§ Text section
▼
How Compounding Dividends Make the “Secret Sauce” of the Stock Market

Post updated: 6/16/2023

The sweetest source of returns in the stock market are compounding dividends. To generate serious wealth from investing, you need compound interest; and dividends provide you with the best of it.

To understand this magic, you must understand the power of compound interest.

increasing stock

In this post, we will discuss:

It’s a lot to unpack, but very worth it. Imagine changing the course of your financial future for the rest of your life!

Take some time and learn these principles, and you just might!

Simple Explanation of Compound Interest

Compound interest causes money to multiply.

It’s like a tree. Notice how the branches of a tree all sprout from each other. It started with a seed, which grew to a trunk, which started to sprout branches, and those branches sprouted branches, and on and on.

I again implore you to examine the branches of a tree closely.

You can see that a branch takes many routes to get back to its base finally. And the higher and further a tree grows, the farther and further it can continue until it reaches a massive size.

The same happens with your wealth with compound interest.

When you receive a return on your investments and immediately reinvest that money into more investments, it’s like a branch that sprouts multiple more branches.

As time goes on, that reinvested money earns its own return, which then also earns a return and multiples in a virtuous cycle.

Let’s look at a visual example of this.

The feat of compounding can also be expressed by what’s called an “exponential curve”:

exponential compounding growth graph

You see, if I were to make 10% on my $100, I would have $110. But if I reinvest that $110 rather than spend it, and make another 10%, I’d make $11 instead of $10. This is because my extra dollar earns its own return—and my money starts compounding.

The longer that you can reinvest and let money compound, the greater it can multiply, in exponential fashion. Here’s what $100 looks like after 10 years of compounding at 10%:

  • $100.00
  • $110.00
  • $121.00
  • $133.10
  • $146.41
  • $161.05
  • $177.16
  • $194.87
  • $214.36
  • $235.79

Notice by year 10, we’re making $23.57 on a 10% returns rather than just $10.

Want to see some real magic?

Let that $100 money tree roll at 10% until retirement, say 40 years from now, and this is how much you’ll have:

  • $4,114.48

Not bad for $100 that you let sit and compound; certainly much better than a savings account.

Compound Interest in the Stock Market

Now let’s move to the stock market—my bread and butter. The stock market is a fantastic place to build wealth because you don’t have to deal with tenants, you don’t have to store bulky objects, and you get to participate in the upside of the business world without all of your efforts.
▲
Source records
▼
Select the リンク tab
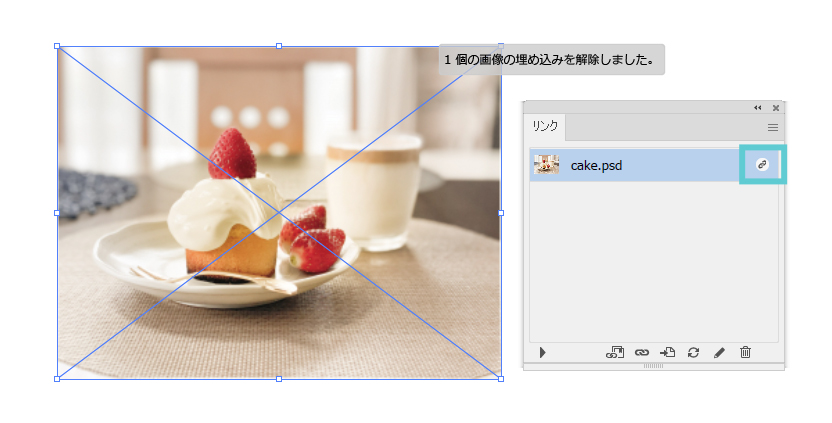Image resolution: width=832 pixels, height=423 pixels. [x=545, y=127]
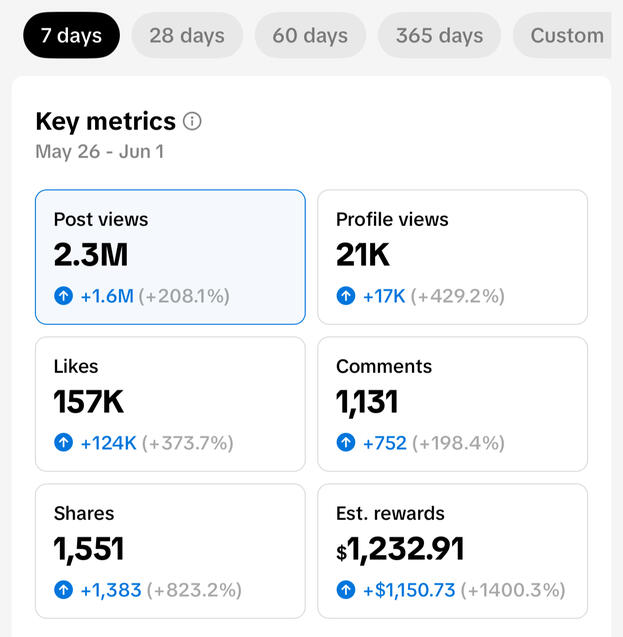623x637 pixels.
Task: Select the Est. rewards metric card
Action: coord(452,551)
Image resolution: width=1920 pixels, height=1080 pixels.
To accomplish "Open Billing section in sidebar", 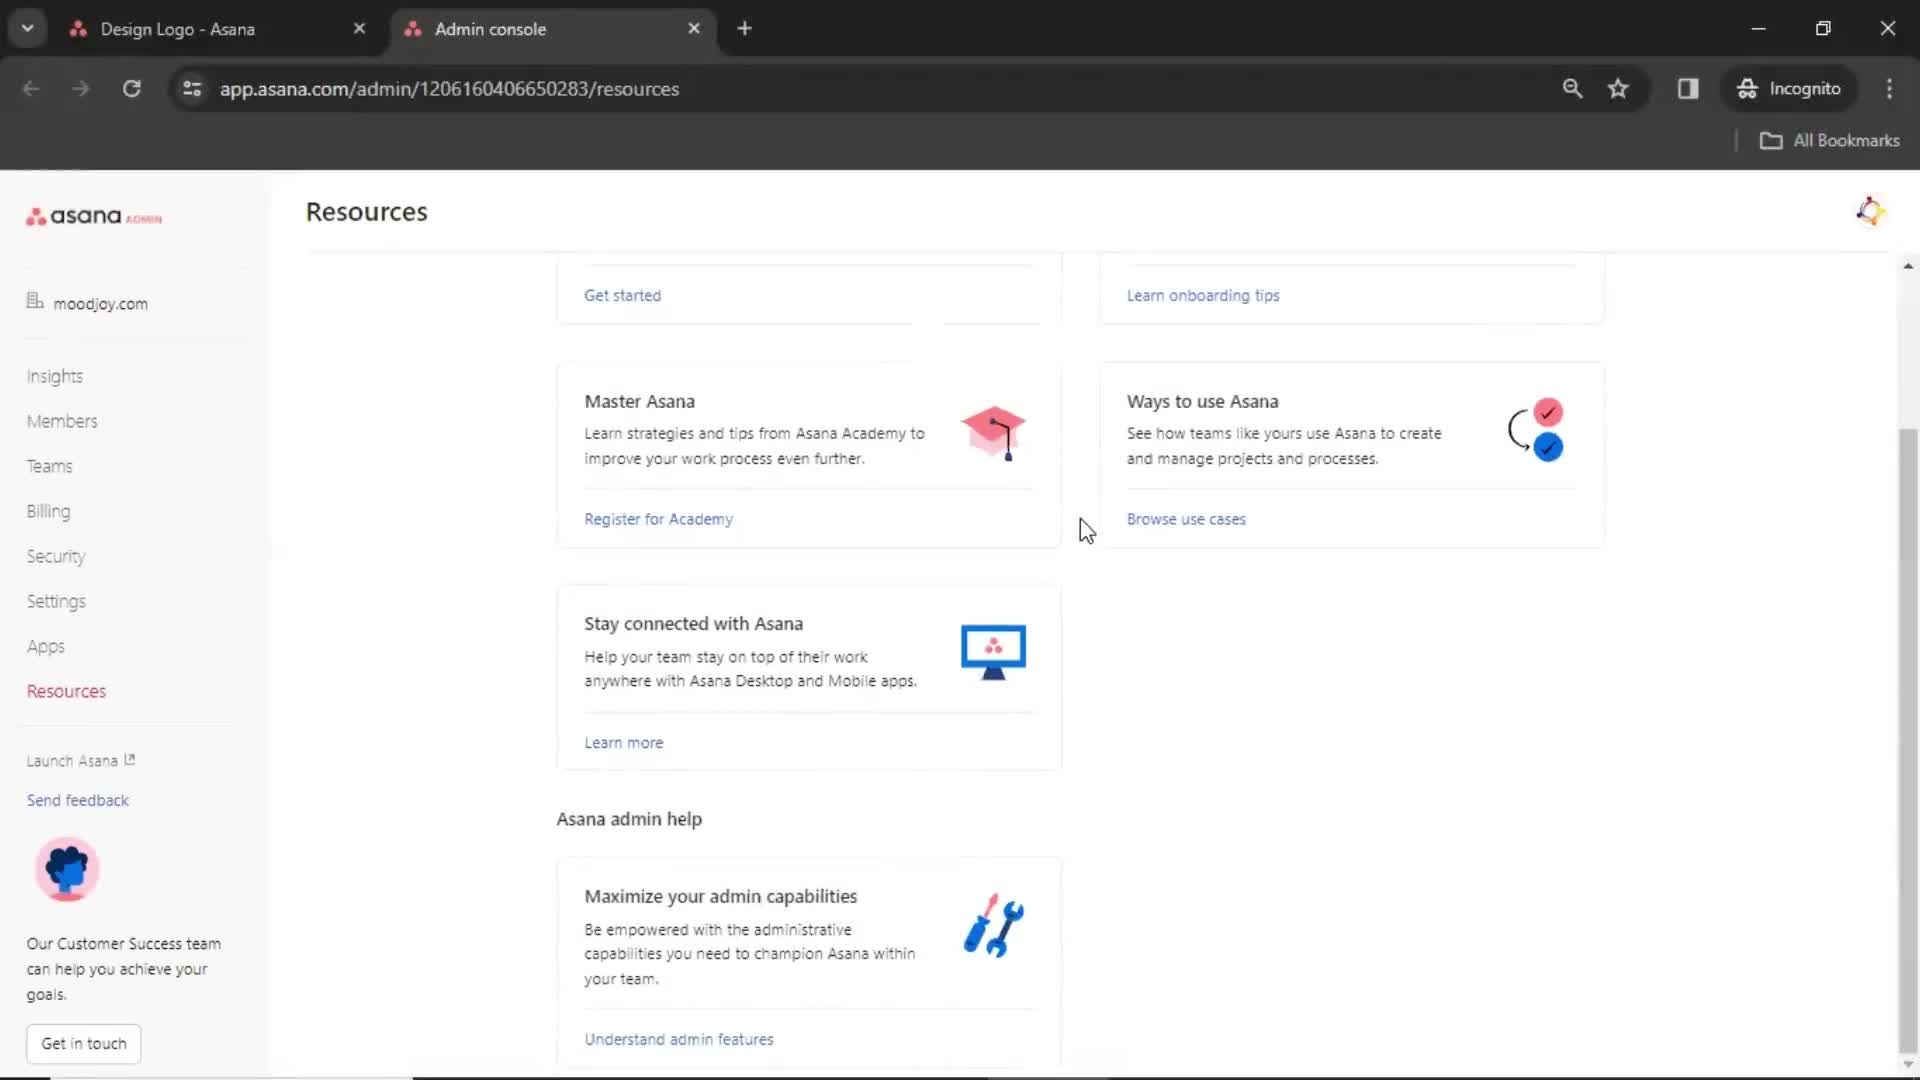I will point(49,510).
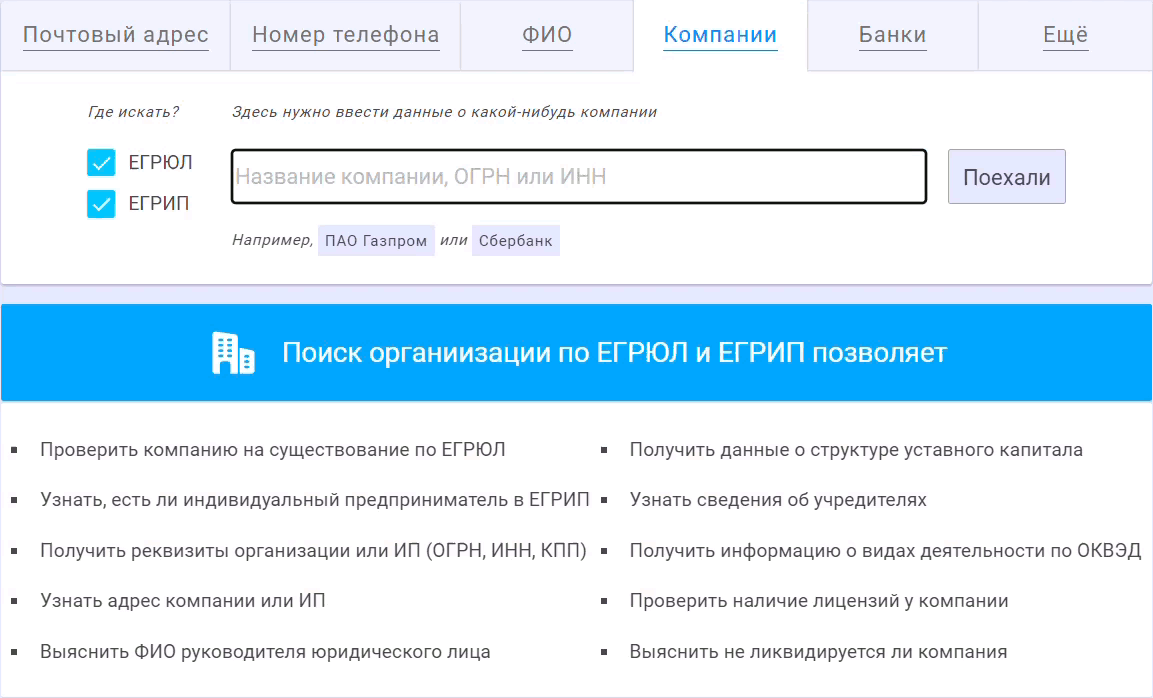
▲
Extend the article on compounding dividends, picking up right after its last sentence. The records were drawn from a separate source, not from the article on compounding dividends.

In fact, the stock market is basically a savings machine that drives up your account value, as long as you’re doing it correctly.

Remember our “40 bagger” from before? Our $100 turned to $4,000+?

That was a great example because 10% is actually the long-term average return of the stock market over many decades.

The reason for that general trend is that the stock market grows with the economy because the stock market is the place to buy partial ownership of some of the biggest businesses in the economy.

Now, the stock market is also volatile.

It swings up and down every year, it could go up 20%+ or down -50% (or more) in a single year because, like the economy, it follows cycles of prosperity and despondence.

But if you’re to hold stocks over the long term—like 5, 10, 20 years, or longer—your chances of earning close to that 10% average greatly improve, as businesses and the economy have always grown over the long term.

You’ve got really great chances, especially if you hold stocks with compounding dividends.

Dividends and Stock Market Returns

This 10% average stock market return number has two components to it:

  1. Stocks going up
  2. Dividends paid and reinvested

Because when you buy a stock, you have two ways to earn a return. One is to buy a stock and sell it at a higher price, and the other is through the dividends you receive when holding the stock.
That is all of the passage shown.